*WHAT IS EXPECTED*: Restate word for word the lines of the records below, starting at the line that contains "Task: Click the 'Handled products and.' line" and ending at the line that contains "Task: Open Windows Explorer folder in taskbar", with both of those lines included and nothing else.
━━ GIVEN ENTRIES ━━
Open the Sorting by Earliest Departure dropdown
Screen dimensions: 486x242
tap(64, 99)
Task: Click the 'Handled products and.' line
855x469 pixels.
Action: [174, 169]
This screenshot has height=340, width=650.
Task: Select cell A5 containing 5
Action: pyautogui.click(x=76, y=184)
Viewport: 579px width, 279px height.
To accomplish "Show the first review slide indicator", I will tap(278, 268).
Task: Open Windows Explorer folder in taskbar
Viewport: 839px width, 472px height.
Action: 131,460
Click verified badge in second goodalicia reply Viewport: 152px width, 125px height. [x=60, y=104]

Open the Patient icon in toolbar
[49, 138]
━━━
━━ GIVEN ENTRIES ━━
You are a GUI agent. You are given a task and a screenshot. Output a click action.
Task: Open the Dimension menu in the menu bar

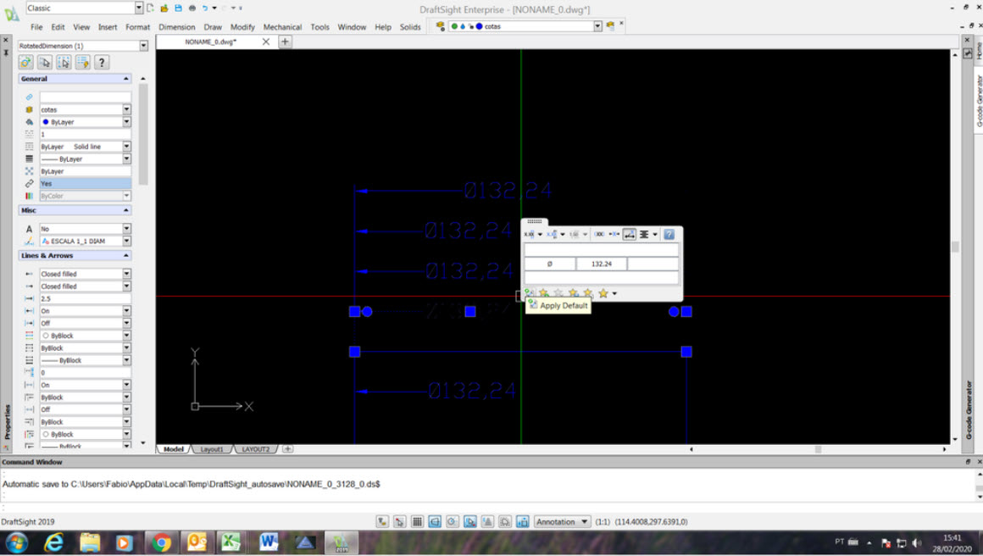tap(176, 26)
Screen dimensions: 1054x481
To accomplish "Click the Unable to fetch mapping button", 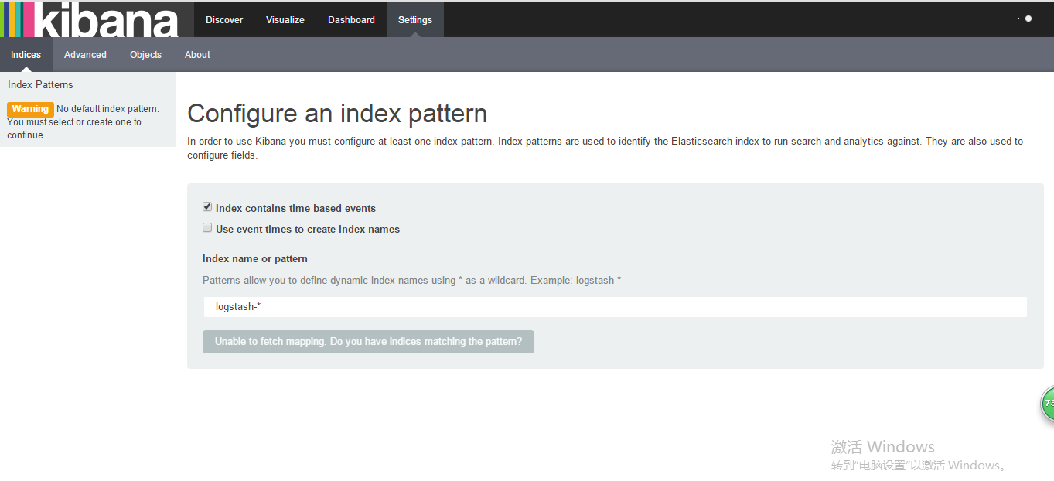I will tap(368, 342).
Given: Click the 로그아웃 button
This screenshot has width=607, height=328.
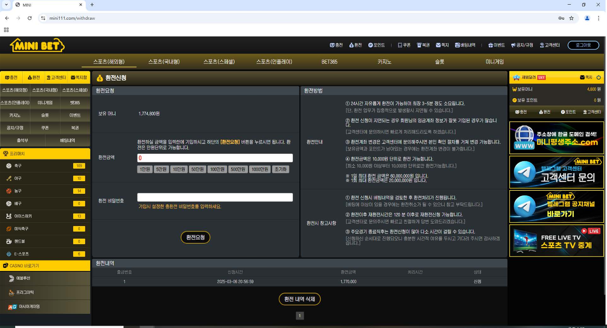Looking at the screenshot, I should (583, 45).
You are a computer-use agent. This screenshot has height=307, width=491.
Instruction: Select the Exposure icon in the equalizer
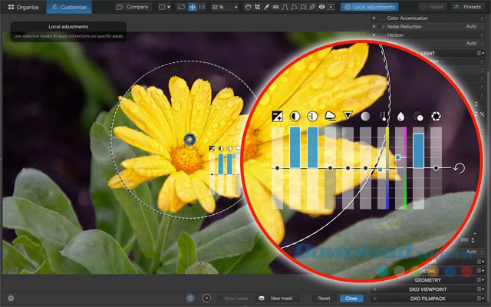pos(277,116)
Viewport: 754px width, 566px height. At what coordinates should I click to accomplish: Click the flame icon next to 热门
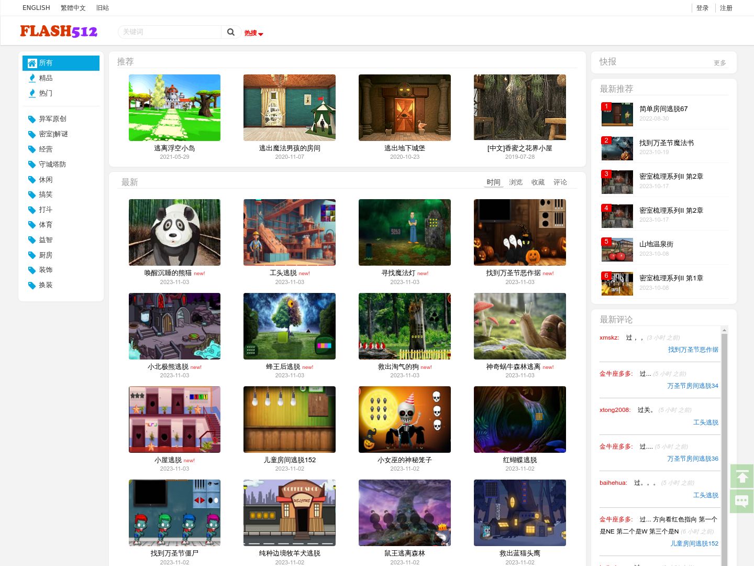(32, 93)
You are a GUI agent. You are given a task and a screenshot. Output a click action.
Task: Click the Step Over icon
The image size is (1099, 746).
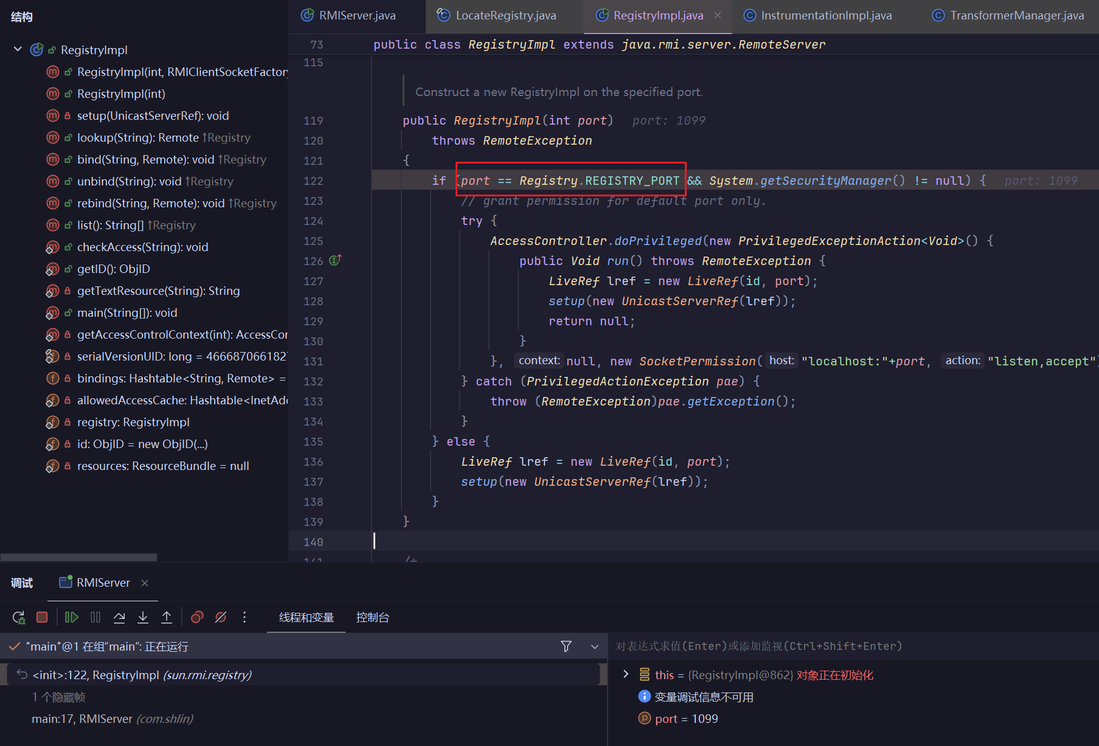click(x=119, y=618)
━━━
*ANSWER AREA*:
Task: Click the 'Handled products and.' line
855x469 pixels.
Action: [174, 169]
This screenshot has height=340, width=650.
Task: Select cell A5 containing 5
Action: pyautogui.click(x=76, y=184)
Viewport: 579px width, 279px height.
To accomplish "Show the first review slide indicator", I will tap(278, 268).
Task: Open Windows Explorer folder in taskbar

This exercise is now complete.